Never look at the big picture.

Reading a blogpost on open access reminded me of how closed access is sometimes.
When my younger kid started nursery school, I thought that the 3 hours she was in school could be spent reading up on current research. So I went to a research institution in the city, and asked their librarian if I may just read in their library. He was very nice about it and even got me a temporary pass made. However, he soon got transferred out. The next person was downright scandalised that I was using the library.  He said that I must pay Rs2500/ per annum. That was a large sum in 1990  and I wasn't earning a single paisa. So I had to give it up.
His logic was that my reading /leafing through journals would make it necessary  for more frequent rebinding and costs would go up. He really said this!!
This institution is funded by public money. I am a member of the said public. No one is likely to browse through JCS Dalton or Spectrochimica Acta to pass the time of the day till the movie started, or some such thing....JACS is not Femina! In fact after a gap of 6 years, I had to struggle to get through a review article and usually took quite a few visits to complete reading one.
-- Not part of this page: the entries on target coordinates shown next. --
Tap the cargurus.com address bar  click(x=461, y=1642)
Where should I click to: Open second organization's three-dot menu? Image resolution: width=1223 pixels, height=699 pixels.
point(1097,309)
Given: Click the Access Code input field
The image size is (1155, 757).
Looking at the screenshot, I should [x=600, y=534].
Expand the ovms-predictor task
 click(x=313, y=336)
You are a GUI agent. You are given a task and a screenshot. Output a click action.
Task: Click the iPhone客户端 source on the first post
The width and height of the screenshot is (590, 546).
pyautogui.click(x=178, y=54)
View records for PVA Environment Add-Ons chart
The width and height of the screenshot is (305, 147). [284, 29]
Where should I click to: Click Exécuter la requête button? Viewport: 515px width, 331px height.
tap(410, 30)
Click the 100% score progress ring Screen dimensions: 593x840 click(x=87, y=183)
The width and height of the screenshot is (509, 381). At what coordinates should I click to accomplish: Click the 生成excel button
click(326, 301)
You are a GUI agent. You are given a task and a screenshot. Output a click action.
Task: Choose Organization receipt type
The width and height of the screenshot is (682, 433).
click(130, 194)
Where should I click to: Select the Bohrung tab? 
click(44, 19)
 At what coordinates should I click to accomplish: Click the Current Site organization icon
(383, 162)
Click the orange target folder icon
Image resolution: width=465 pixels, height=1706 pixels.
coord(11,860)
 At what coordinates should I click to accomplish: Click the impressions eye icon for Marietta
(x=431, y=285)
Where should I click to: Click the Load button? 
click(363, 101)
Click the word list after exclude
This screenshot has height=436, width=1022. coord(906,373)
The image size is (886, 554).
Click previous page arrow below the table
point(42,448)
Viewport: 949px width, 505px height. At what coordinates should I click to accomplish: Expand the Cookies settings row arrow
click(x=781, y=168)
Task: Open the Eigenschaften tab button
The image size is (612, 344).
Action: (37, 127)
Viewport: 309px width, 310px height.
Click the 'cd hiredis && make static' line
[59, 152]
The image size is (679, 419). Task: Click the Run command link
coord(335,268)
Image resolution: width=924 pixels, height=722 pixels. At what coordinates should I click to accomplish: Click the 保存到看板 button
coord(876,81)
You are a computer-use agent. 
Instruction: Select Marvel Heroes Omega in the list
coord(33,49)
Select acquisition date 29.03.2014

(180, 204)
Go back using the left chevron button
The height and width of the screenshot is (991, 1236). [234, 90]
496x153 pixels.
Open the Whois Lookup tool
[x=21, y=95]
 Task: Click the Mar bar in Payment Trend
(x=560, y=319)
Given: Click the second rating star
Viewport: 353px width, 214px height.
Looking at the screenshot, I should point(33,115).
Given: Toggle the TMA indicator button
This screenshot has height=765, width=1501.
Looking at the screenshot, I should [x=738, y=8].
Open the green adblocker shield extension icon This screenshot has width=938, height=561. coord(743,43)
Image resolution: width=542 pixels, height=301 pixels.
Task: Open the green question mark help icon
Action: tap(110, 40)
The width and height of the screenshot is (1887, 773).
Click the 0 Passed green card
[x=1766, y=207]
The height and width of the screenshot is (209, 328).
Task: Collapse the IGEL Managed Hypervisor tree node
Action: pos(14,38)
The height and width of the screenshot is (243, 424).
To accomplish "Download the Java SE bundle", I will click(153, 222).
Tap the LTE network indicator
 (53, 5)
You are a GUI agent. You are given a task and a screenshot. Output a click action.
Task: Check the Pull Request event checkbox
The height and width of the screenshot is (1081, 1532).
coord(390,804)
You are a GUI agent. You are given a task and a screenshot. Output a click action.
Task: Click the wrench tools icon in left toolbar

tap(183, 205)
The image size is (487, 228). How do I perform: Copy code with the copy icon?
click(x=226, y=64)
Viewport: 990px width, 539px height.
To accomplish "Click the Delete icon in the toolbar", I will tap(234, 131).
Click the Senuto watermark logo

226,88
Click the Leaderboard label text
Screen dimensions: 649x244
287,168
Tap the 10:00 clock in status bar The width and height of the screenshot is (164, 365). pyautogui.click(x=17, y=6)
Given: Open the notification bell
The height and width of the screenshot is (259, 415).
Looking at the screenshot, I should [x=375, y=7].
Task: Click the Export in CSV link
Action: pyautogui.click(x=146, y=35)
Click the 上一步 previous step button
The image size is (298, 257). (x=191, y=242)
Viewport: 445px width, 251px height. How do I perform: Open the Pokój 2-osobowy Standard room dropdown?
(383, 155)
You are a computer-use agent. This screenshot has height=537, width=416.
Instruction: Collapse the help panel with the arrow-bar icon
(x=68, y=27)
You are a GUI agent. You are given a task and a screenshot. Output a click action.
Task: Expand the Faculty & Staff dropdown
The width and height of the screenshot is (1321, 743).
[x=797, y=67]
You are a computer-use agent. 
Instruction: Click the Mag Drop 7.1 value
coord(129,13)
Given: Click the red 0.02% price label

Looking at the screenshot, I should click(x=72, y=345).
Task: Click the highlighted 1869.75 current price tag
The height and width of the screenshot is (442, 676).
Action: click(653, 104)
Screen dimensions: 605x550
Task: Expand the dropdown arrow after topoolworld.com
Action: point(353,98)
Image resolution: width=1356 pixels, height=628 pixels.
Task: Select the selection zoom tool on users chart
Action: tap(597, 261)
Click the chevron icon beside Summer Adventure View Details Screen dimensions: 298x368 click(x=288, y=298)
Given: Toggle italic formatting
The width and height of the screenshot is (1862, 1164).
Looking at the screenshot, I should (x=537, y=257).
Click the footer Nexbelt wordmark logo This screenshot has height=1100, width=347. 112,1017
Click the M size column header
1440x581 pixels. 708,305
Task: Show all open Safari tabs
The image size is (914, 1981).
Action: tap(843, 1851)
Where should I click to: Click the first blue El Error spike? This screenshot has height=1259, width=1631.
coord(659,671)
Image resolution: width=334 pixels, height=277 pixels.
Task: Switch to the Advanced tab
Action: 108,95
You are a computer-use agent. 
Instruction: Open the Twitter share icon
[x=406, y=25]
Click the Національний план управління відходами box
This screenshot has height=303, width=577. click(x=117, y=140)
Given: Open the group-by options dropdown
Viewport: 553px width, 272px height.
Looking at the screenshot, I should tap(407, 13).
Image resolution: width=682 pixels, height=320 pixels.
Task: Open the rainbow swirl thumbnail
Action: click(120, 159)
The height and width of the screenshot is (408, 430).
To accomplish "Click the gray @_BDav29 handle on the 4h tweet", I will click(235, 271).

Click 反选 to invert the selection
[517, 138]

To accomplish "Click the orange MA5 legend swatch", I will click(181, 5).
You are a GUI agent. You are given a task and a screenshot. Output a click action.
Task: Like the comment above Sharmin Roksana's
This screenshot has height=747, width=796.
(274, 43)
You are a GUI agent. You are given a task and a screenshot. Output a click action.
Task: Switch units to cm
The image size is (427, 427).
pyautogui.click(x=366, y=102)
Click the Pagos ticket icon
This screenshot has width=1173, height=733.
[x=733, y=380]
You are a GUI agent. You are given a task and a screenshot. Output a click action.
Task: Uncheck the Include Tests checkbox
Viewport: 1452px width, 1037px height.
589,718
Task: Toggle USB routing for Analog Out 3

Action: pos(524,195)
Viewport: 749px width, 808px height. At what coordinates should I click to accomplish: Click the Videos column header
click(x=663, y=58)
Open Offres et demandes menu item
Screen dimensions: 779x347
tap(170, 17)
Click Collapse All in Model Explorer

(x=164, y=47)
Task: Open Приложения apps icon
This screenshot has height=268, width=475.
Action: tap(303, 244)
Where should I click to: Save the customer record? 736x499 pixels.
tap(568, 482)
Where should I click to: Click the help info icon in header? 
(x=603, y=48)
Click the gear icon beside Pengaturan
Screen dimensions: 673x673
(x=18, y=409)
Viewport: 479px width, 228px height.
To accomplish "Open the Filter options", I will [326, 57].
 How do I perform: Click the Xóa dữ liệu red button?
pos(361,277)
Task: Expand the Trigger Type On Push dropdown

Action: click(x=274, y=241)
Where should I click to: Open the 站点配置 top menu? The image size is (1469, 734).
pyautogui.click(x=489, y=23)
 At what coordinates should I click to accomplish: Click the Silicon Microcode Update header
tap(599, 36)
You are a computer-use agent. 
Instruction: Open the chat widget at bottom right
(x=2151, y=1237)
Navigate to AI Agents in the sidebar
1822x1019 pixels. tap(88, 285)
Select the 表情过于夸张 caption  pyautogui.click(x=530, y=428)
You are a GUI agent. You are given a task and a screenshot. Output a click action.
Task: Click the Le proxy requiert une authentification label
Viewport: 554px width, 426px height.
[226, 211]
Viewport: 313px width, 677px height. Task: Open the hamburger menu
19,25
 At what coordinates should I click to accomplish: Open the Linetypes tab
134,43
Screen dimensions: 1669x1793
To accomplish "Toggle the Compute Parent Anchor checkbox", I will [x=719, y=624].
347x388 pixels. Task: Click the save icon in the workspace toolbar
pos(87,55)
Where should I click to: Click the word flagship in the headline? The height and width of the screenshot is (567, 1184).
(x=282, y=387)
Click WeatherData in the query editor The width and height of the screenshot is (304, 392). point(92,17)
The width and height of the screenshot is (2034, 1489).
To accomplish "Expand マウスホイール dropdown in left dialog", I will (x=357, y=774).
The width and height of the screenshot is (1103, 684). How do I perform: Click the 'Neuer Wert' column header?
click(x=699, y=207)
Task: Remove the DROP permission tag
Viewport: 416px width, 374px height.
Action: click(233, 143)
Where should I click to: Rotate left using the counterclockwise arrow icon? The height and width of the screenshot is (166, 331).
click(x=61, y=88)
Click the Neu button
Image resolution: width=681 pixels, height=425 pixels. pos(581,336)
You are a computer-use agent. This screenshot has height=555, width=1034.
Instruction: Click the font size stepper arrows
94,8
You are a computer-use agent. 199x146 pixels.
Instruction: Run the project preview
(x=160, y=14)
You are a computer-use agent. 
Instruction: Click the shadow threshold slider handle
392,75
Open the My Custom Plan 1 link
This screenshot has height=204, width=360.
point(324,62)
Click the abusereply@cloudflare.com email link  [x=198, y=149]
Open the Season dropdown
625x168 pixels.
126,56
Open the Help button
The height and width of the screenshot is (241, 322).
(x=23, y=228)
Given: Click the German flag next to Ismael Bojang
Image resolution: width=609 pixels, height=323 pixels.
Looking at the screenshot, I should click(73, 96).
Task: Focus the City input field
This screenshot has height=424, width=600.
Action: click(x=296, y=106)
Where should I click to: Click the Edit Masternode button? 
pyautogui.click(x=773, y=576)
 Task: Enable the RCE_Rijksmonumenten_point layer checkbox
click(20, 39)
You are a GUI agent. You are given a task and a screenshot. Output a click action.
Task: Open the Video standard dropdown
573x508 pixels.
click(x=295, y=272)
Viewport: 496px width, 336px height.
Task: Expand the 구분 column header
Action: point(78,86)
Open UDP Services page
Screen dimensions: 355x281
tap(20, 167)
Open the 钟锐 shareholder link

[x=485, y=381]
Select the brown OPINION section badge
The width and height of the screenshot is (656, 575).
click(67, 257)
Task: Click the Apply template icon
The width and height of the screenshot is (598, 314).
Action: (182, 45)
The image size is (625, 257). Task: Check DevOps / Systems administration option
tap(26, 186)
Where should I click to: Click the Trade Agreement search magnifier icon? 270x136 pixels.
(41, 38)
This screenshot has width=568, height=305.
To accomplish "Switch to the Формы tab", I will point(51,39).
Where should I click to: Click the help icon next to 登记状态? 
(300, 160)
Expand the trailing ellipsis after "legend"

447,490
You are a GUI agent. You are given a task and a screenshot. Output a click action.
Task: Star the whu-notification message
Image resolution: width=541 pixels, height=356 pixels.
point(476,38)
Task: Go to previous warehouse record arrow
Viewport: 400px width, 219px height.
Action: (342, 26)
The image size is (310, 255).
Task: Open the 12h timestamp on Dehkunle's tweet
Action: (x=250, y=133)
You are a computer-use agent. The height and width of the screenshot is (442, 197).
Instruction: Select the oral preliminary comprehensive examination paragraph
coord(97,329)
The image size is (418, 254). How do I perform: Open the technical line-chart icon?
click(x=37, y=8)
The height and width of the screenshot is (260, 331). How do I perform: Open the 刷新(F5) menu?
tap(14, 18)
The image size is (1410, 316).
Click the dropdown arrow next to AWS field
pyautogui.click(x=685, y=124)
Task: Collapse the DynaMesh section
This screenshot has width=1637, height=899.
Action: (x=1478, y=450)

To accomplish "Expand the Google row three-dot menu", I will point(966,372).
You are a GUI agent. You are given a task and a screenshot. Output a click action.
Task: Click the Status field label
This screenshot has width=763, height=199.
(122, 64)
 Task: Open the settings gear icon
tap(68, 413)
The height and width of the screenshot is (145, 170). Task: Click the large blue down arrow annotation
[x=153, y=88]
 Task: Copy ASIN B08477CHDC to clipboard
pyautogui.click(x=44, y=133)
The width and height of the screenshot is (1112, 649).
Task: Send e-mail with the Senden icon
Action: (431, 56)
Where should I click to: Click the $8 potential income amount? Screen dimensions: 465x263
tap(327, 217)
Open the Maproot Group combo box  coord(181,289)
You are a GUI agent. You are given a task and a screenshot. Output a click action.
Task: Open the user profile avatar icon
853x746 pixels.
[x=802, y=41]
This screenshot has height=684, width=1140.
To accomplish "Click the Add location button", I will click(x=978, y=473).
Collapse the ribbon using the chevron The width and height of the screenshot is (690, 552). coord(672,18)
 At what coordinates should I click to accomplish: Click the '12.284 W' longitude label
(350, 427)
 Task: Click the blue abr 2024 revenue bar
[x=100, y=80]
So why would the librarian not encourage the few people who wished to read journals? It is the effect of being in a bureaucracy.  Never look at the big picture...only read the fine print.

2 comments:

Gautam said...

I agree. I remember having the same trouble convincing the Librarian at my institution - a large, Indian, publicly funded one - that he should allow my wife, who wasn't working at that time, to use the library. Since then I have steadfastly held to the rule that if an institution is funded by public money, it has no business withholding reasonable access to the public, especially for use of a facility like a library. This is something we practice where I work currently.

L said...

This seems to be common, though not universal. Many years later when I mentioned this to a deputy director of another such Institution, he welcomed me to his library.